On April 14, 1983, 15 days after complainant was raped, Detective Don Pippin of the Springfield Police Department arrested defendant. Interrogation of defendant by Pippin produced a lengthy written statement, signed by defendant, and ultimately received in evidence over defendant's objection at trial. The admission of this statement in evidence is the subject of defendant's point number 1, and the circumstances of defendant's interrogation by Pippin will be detailed when we address that point.

In his statement to Pippin, defendant, age 32, revealed that in December, 1982, and January, 1983, he had lived in an apartment at the same apartment complex as complainant's apartment. While residing there, defendant had made a key which he believed would unlock all apartments in the complex. He used that key to enter complainant's apartment shortly before 2:00 a.m., March 30, 1983. Defendant knew complainant lived in that apartment, having seen her on prior occasions. He did not, however, know her name.

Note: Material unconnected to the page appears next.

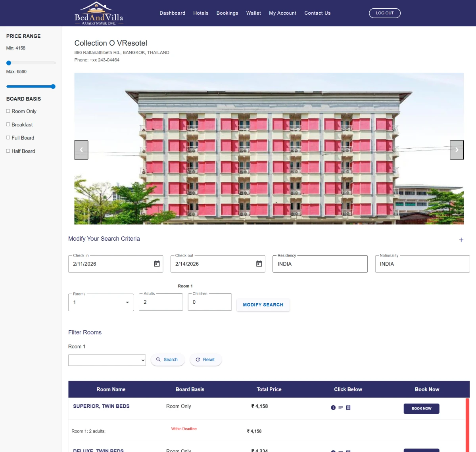Click BOOK NOW for Superior Twin Beds
The image size is (476, 452).
(421, 408)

In his statement, defendant admitted in detail the acts described by complainant, disclosing that he had brought rope, tape, and Vaseline with him when he entered complainant's apartment. Without reciting the particulars of defendant's statement, it is sufficient to say that it closely parallels complainant's version of the incident, and establishes with absolute certainty that defendant was the intruder.

After learning about the key with which defendant had gained entry to complainant's apartment, Detective Pippin asked defendant if he still had it. Defendant informed Pippin that the key was in a room where defendant had been staying in Nixa. Defendant signed a "search waiver" and prepared a note to the owner of the Nixa residence authorizing Pippin to obtain the key.

Pippin thereafter went to the residence, obtained the key, and went to complainant's apartment. There, Pippin inserted the key in the lock and observed that it unlocked complainant's door.

The preliminary hearing was held May 20, 1983, not quite two months after complainant was raped. During that interval, complainant had been shown no photographs of suspects and had viewed no lineups. At the preliminary hearing, defendant was seated at the back of the courtroom with three other males whose physical characteristics were similar to defendant's. Complainant identified defendant on that occasion as the man who had raped her.

At trial, January 19, 1984, complainant again positively identified defendant as the culprit.

In contending that the evidence was insufficient to support the verdict, defendant does not dispute that complainant was raped. Instead, he impugns complainant's identification of him as the assailant. Specifically, defendant points out that (a) complainant conceded at trial that the composite drawing did not look exactly like her attacker, (b) complainant testified that her attacker had no mustache, while two acquaintances of defendant testified he had a mustache in March, 1983, and (c) complainant testified that her attacker had smooth hands, but defendant was a construction worker and an acquaintance testified that defendant's hands were scarred and that he once had a gash on an index finger. Additionally, defendant reminds us that no hairs consistent with his were found on complainant's clothing or bed linens.

Defendant's arguments supply no basis for disturbing the verdict. As to the composite drawing, complainant testified she was not satisfied with it at the time it was prepared, and that she told the officer who prepared it that it did not look like the man who raped her. As to defendant's alleged mustache and rough hands, it is sufficient to note that the jury was not required to believe the witnesses who furnished that testimony, as the credibility of the witnesses and the weight of their testimony were for the jury to determine, the jury being free to believe all, some, or none of the testimony of any witness when considered with the facts, circumstances and other testimony in the case. State v. Jackson, 608 S.W.2d 420, 421 (Mo.1980); State v. McMikle, 673 S.W.2d 791, 795-96 (Mo.App.1984). As to the absence of hairs consistent with defendant's on complainant's clothing and bed linens, a criminalist with the Springfield Police Department crime laboratory testified that he had received only two head hairs and two pubic hairs from defendant, and that it is preferable to have a minimum of 15 or 20 for comparison purposes "[b]ecause hair will vary on an individual."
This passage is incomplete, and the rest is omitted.